Description of the task: Search each line below for the word "type" and list those that contain it.

[Collected data]

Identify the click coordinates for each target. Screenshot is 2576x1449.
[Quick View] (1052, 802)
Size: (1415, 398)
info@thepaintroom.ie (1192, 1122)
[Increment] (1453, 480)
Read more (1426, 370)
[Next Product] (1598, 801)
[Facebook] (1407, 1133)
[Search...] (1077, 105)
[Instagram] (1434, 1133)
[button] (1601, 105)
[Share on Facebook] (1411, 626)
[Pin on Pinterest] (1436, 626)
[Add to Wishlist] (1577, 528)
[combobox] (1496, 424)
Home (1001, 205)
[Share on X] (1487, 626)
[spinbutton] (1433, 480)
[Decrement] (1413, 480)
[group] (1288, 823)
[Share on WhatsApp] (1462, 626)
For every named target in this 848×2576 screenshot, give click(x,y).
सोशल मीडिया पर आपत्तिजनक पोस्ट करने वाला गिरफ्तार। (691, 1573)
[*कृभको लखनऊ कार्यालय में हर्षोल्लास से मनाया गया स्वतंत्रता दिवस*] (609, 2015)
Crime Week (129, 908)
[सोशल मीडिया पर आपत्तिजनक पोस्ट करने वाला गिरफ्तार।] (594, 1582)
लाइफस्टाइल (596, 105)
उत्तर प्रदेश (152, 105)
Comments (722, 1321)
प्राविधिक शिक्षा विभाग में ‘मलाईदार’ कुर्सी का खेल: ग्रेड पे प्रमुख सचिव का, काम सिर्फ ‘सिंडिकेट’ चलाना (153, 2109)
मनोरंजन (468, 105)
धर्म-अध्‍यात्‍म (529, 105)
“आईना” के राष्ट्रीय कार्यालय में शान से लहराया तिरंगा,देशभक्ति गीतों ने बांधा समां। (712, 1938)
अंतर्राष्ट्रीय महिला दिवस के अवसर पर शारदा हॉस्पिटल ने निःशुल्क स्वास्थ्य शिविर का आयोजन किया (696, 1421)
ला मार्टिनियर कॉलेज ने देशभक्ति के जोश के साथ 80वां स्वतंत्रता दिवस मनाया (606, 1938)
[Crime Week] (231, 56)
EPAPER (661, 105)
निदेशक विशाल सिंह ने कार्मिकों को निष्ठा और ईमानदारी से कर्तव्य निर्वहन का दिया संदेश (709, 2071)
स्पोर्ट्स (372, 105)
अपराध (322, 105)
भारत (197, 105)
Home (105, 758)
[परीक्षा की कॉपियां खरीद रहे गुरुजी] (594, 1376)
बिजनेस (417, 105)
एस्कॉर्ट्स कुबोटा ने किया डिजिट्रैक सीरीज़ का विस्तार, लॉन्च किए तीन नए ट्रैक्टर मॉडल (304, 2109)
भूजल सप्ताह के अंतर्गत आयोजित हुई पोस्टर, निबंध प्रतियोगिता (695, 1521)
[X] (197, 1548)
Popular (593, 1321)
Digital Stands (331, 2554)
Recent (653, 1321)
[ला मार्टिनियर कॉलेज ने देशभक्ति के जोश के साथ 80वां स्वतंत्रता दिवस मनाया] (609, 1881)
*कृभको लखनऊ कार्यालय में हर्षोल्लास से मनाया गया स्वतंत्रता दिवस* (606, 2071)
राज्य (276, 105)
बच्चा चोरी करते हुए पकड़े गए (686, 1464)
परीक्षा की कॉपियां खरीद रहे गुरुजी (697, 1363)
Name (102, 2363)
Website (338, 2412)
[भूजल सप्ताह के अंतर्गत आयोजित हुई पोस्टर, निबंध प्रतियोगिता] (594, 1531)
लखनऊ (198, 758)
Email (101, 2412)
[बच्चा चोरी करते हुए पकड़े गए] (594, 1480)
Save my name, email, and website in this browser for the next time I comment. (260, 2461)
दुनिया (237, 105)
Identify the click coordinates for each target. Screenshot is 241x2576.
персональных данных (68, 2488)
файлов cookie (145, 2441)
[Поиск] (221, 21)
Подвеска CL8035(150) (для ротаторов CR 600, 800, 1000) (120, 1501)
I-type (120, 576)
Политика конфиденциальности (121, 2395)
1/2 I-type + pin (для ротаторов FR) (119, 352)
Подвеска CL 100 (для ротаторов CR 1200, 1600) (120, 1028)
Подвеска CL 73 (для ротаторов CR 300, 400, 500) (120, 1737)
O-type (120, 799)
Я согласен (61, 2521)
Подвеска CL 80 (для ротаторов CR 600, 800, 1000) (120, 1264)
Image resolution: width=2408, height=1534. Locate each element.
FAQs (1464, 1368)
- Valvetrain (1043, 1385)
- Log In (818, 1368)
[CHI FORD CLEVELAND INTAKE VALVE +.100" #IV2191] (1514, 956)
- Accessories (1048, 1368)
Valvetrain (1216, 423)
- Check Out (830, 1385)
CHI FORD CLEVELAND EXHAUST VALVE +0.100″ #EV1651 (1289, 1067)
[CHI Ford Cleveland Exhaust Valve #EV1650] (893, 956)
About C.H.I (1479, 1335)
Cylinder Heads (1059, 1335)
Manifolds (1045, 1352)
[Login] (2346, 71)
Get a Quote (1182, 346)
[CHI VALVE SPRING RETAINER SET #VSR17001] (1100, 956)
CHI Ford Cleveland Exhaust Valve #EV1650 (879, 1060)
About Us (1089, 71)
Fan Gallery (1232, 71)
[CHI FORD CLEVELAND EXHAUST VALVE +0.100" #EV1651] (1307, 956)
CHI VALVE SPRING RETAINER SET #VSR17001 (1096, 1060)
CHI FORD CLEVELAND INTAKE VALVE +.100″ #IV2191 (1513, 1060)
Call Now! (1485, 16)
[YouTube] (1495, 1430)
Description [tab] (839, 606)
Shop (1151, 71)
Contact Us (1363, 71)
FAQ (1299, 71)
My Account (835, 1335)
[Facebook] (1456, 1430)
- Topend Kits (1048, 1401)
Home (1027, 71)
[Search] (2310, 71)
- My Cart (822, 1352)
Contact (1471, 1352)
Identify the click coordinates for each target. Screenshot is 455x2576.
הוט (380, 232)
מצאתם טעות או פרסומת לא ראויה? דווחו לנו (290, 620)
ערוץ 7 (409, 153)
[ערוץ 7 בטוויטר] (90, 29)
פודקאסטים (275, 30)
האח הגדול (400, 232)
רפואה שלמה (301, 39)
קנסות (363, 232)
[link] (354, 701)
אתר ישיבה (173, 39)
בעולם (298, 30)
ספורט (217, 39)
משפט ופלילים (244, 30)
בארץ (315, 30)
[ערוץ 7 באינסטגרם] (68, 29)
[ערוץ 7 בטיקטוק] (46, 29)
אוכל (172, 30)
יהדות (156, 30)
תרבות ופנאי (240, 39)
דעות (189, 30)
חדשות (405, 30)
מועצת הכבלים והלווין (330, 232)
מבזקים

Answer box:
I-type (120, 576)
1/2 I-type + pin (для ротаторов FR) (119, 352)
O-type (120, 799)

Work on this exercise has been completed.